Skip to main content
  • Cover Story
    Pete Seeger
    Standing Tall

Pete Seeger has had a long and productive career as a folk song leader and social activist. He grew up in a musical family. His father was the musicologist Charles Seeger and his mother, Constance, a classical violinist. At one point in his youth, Seeger and his brothers traveled with their parents in a wagon entertaining throughout the countryside. When he was sixteen he accompanied his father to Bascom Lamar Lunsford's folk festival in Asheville, North Carolina. It is there he first encountered the banjo and fell in love with it.

**Information supplied**
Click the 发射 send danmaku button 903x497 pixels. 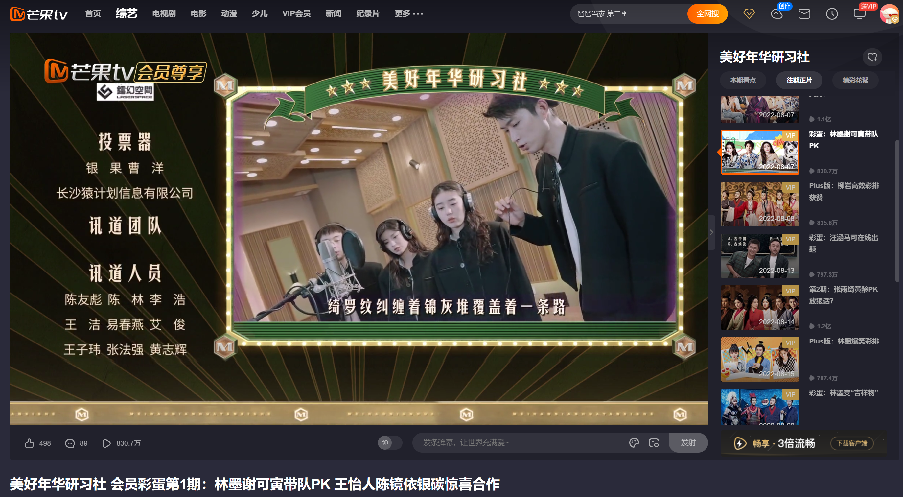click(x=688, y=443)
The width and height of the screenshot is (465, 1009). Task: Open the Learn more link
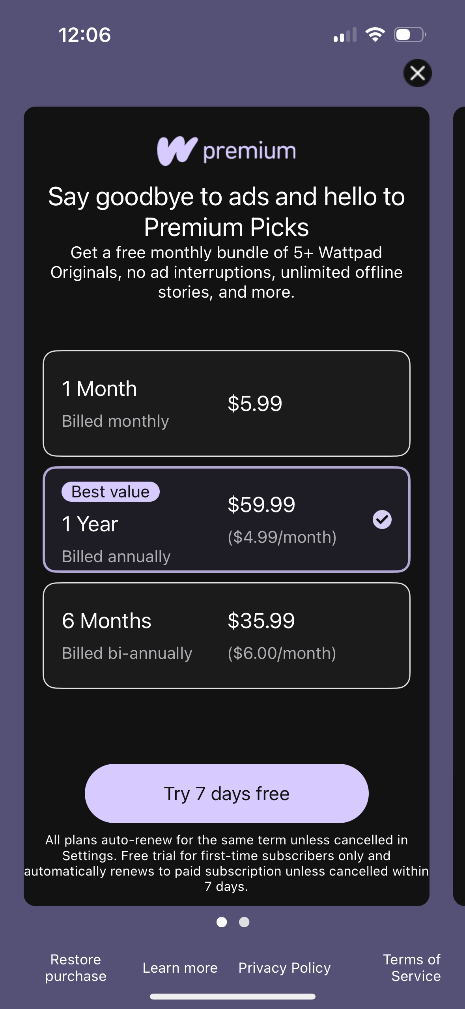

**Brief 1**
Condense the paragraph of the Pete Seeger profile that begins "Pete Seeger has had a long and productive career" into a short bulleted list that keeps its main facts.
**Brief 2**
Reproduce the Pete Seeger profile starting at "Skip to main" and ending at "love with it.", swapping "banjo" for "fiddle".

**Written response 1**
- Pete Seeger has had a long, productive career as a folk song leader and social activist.
- He grew up in a musical family: his father was musicologist Charles Seeger, and his mother, Constance, was a classical violinist.
- In his youth, he and his brothers traveled with their parents in a wagon, entertaining throughout the countryside.
- At sixteen, he went with his father to Bascom Lamar Lunsford's folk festival in Asheville, North Carolina, where he first encountered the banjo and fell in love with it.

**Written response 2**
Skip to main content
  • Cover Story
    Pete Seeger
    Standing Tall

Pete Seeger has had a long and productive career as a folk song leader and social activist. He grew up in a musical family. His father was the musicologist Charles Seeger and his mother, Constance, a classical violinist. At one point in his youth, Seeger and his brothers traveled with their parents in a wagon entertaining throughout the countryside. When he was sixteen he accompanied his father to Bascom Lamar Lunsford's folk festival in Asheville, North Carolina. It is there he first encountered the fiddle and fell in love with it.